Die beklagte Partei brachte mehrmals vor, dass sie lediglich das Flugzeug und die Crew für den Flug zur Verfügung gestellt habe. Die G* AG habe sich dessen im Wege des Wet-Lease bedient (ON 6 S 2, 7 S 2). Dies wurde vom Kläger nicht substantiiert bestritten. Er führte in erster Instanz bloß aus, dass es nicht auf die Crew oder das Flugzeug, sondern auf die operative Leitung ankomme. Da das gerichtliche Geständnis das Gericht an die zugestandenen Tatsachen bindet und bezüglich dieser Tatsachen ein Beweisthemenverbot schafft (RIS-Justiz RS0039949), ist der Entscheidung ohne Verfahrensergänzung eine Wet-Lease Vereinbarung zu Grunde zu legen. Das oben genannte Urteil des EuGH ist daher auch für die vorliegende Entscheidung präjudiziell.

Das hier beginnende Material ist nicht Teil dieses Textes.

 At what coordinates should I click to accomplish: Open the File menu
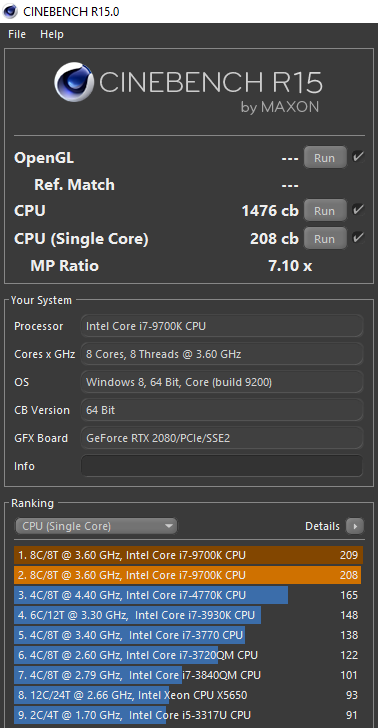(17, 34)
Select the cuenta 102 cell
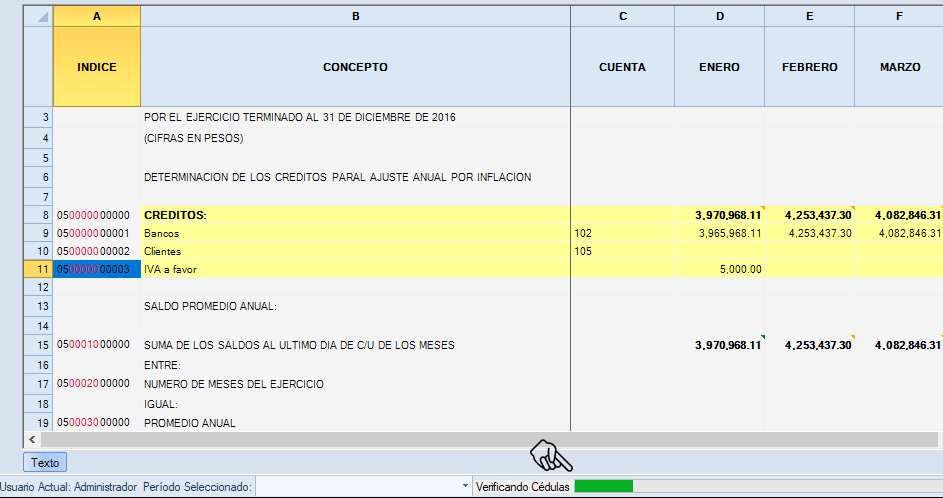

1.5 Das Erstgericht stellte fest, dass „die kommerzielle Steuerung des gegenständlichen Fluges wie auch der gesamte Verkauf der G* oblag, welche auch die Slots beantragte.“ Der Zeuge I* erläuterte die Bedeutung von kommerzieller Steuerung näher, nämlich dass der gesamte Verkauf durch die G* AG abgewickelt worden und die Abfertigung durch die G* AG oder einen Drittpartner erfolgt sei. Jegliche operative Entscheidung oder Streichung sei der G* AG oblegen (ON 32 S 3). Ausgehend von den Feststellungen des Erstgerichts hatte daher nicht die beklagte Partei die operationelle Verantwortung für den annullierten Flug inne. Da im Sinne der Auslegung des EuGH die Nennung eines anderen Luftfahrtunternehmens in der Buchungsbestätigung an der Qualifikation als ausführendes Luftfahrtunternehmen nichts ändert, ist die beklagte Partei mangels Eigenschaft als ausführendes Luftfahrtunternehmen nicht passivlegitimiert.

Die zweite kumulative Voraussetzung nach Art 2 Buchst b der Fluggastrechte-VO braucht daher nicht mehr geprüft zu werden.

1.6 Die Berufung erweist sich somit als berechtigt.

Die Entscheidung über die Kosten des Verfahrens erster Instanz sowie des Berufungsverfahrens beruht auf den §§ 41 und 50 ZPO (vgl RIS-Justiz RS0107860).

Die Revision ist gemäß § 502 Abs 2 ZPO jedenfalls unzulässig.